Un an après l’investiture du gouvernement provincial dirigé par Paulin Lendongolia Lebabonga, l’heure est au constat. Et le tableau est sombre. Selon les résultats d’une deuxième enquête menée par l’Association des leaders intellectuels de la Grande Orientale, ILGO en sigle dirigée par le Professeur Groison-Trésor Kakumbi, la gestion de la Tshopo se caractérise par une dérive inquiétante, marquée par l’absence de leadership, le non-respect des engagements, et une gouvernance perçue comme chaotique
« Nous avons mené une enquête postérieure à la première qui portait déjà sur un échantillon de 5.000 personnes. C’est la cause noble de la Tshopo qui nous oblige à tirer la sonnette d’alarme », déclare le Pr Kakumbi.
Une gouvernance qui « patauge »
L’association dénonce l’écart flagrant entre le programme de gouvernement validé par l’Assemblée provinciale et la réalité sur le terrain. En une année, seulement 7 conseils des ministres ont été organisés, contre les 30 attendus sur la base d’un rythme hebdomadaire.
Cela traduit un manque de sérieux flagrant de la part du gouverneur, qui concentre tous les pouvoirs et même son absence, son adjoint ne peut tenir un conseil des ministre faute d’autorisation, chose qui donne image d’une centralisation outrée du pouvoir, même en son absence », poursuit le rapport.

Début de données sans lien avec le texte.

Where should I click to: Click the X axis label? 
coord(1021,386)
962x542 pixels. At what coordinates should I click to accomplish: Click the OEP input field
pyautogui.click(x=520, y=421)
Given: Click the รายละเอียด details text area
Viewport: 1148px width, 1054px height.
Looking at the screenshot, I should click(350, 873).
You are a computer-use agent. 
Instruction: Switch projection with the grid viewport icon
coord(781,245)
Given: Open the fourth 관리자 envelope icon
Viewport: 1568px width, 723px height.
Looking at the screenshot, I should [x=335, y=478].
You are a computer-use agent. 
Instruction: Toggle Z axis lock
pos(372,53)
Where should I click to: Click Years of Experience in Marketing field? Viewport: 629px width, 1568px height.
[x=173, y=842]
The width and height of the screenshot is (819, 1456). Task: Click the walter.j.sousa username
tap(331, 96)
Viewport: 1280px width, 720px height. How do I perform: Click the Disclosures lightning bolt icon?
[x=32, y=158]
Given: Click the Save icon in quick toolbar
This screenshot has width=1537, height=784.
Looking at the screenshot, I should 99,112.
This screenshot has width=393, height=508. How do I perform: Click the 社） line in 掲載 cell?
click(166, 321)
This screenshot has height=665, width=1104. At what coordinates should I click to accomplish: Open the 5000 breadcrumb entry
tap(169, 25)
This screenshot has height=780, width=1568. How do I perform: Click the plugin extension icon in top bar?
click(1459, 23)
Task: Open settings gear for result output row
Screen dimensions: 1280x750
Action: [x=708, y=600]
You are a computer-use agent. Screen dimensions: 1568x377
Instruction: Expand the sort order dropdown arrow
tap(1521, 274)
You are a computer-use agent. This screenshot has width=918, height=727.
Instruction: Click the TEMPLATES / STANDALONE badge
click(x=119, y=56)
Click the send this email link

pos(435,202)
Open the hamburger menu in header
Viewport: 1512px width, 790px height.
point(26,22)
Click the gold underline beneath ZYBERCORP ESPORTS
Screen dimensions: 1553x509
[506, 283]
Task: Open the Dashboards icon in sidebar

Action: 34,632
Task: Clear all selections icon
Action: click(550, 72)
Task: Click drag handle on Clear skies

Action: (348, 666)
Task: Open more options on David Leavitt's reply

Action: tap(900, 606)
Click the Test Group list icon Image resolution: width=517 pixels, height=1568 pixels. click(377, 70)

Le terme utilisé par l’équipe du Pr Kakumbi est frappant « démocrature », pour qualifier un système où l’apparence démocratique cache une gestion autoritaire et inefficace, sans redevabilité ni respect du bien commun.
Comparaison amère avec les provinces sœurs
Alors que les provinces voisines de l’ex-Grande Orientale connaissent des inaugurations régulières d’infrastructures, la Tshopo se contente de cérémonies de lancement sans suite.
Exemple pointé du doigt, la route Opala, pour laquelle 3.000
000 de dollars américains avaient été décaissés , à ce jour, aucune avancée concrète n’est constatée. « Tout stagne », déplore le rapport.
Un appel à la responsabilité
Face à cette situation préoccupante, l’Association appelle les institutions de contrôle en premier lieu, l’Assemblée Provinciale, la société civile et les citoyens à exiger des comptes. L’enjeu est grand, redonner à la Tshopo sa place de leader dans le développement de l’ex-Grande Orientale.
À Kisangani, à part les actions menées par le gouvernement central sur orientation du président de la République, Félix-Antoine Tshisekedi Tshilombo traduit dans le programme du gouvernement dirigé par la première ministre Judith Suminwa et grâce à la présence d’un membre du gouvernement et fils du terroir, Doudou Fwamba Likunde-Li-Botayi, la Tshopo serait entrain de clignoter au rouge.